In the stateless model, of course, syncing can be parallelized, so this is even less of a problem.

Anyway, thanks for the link – most of the arguments are irrelevant IMO (off by one errors can be minimized by very explicit naming, as I suggested above); but one that remains is that, since you don’t commit to the post-state, it won’t be available to other beacon blocks. I think that doesn’t matter in our case, actually:

  1. It is (as far as I can think) of minimal or no consequence in the data shard model, where there is no execution on shards
  2. When we have execution on (some) shards, we will most likely remove execution from the beacon chain in its own shard. In this case, we will most likely reconsider the execution model, and from what you say, it may be that post-state is the better model then.

I’m just shitposting for the lulz.

You still have the issue of how to meter the block gas limit. If the miner doesn’t make a claim on the amount of gas used per transaction, then you can only allow 12.5M blocks based on the sum of the transactions’ gas limits, not the gas used as it is currently.

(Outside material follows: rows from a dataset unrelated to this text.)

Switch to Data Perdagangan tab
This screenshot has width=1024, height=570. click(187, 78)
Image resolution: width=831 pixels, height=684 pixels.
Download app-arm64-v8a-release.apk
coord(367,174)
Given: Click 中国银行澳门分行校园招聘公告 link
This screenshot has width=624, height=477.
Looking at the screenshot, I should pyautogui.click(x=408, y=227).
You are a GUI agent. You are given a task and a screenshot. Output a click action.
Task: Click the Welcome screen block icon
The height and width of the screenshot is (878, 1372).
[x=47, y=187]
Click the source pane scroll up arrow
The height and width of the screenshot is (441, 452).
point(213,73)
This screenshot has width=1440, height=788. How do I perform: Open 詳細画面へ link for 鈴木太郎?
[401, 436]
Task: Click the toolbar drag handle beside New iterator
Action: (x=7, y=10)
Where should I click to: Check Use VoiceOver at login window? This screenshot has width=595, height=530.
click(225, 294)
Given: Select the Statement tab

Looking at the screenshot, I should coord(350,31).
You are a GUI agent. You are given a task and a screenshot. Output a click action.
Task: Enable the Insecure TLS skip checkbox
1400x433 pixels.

Of course, if you include extra metadata per tx on the amount of gas used…then that’s equivalent to just having a state root.

Actually we can do it as follows:

  • We will first count all the bytes of all transactions in the block, which consume gas according to the number of bytes (currently 16/byte). We store this in GAS_CONSUMED
  • Then we will start executing transactions from the top, counting each toward the GAS_CONSUMED. If at any point (also in the middle of executing a transaction), GAS_CONSUMED > BLOCK_GAS_LIMIT, then:
    • The last transaction is reverted, and the gas it has consumed before it reached the BLOCK_GAS_LIMIT is charged to the proposer
    • All remaining transactions are not executed, and their gas according to bytes is charged to the proposer

Interesting workaround, but it still has an issue: the check for Ethereum data validity must be proposer_balance >= sum(tx_gas_limit) * base_fee. This allows miners to prevent the inclusion of any Ethereum data into Serenity by simply making a block where the sum of the transaction gas limits times the base fee is more than 32 (or whatever). Which is trivial to do by making a bunch of txs with a gas limit of 12.5M but that revert immediately.

I think it’s still simplest to specify and use eth1 coinbase for the collection of such TX fees and not mix layers here. Even if the validator balance is used to pay for invalid TX payloads.

You also mix it by giving gains to coinbase and charging losses to the validator balance.

But yeah, there are different options. We can also charge coinbase, but then we have to make sure it’s funded and authenticated.

Prysm (and I’m sure others) rolled out timely attestation where validators get notified immediately when a block is received.
It will be interesting to measure what is the actual avg time passed from slot start until X% of the committee received the block. That could make the max gas more accurate, e.g. blocks might be received on the 1st/ 2nd seconds of the slot rather than the 3rd/ 4th.

The proposer/builder separation, namely the Idea 1 outlined in this post introduces a ternary fork choice rule which in addition has the following status Block proposal present but bundle body absent. IMO, this new status can be perfectly combined with this proposal as it helps to get rid of the complexity related to transaction verification. Malformed block body may be deemed absent.

Moreover, gossiping the block body after the beacon block has been gossiped and received by the builder introduces an additional delay which may affect attesters’ votes. Having additional time for executing the payload will help to mitigate this issue.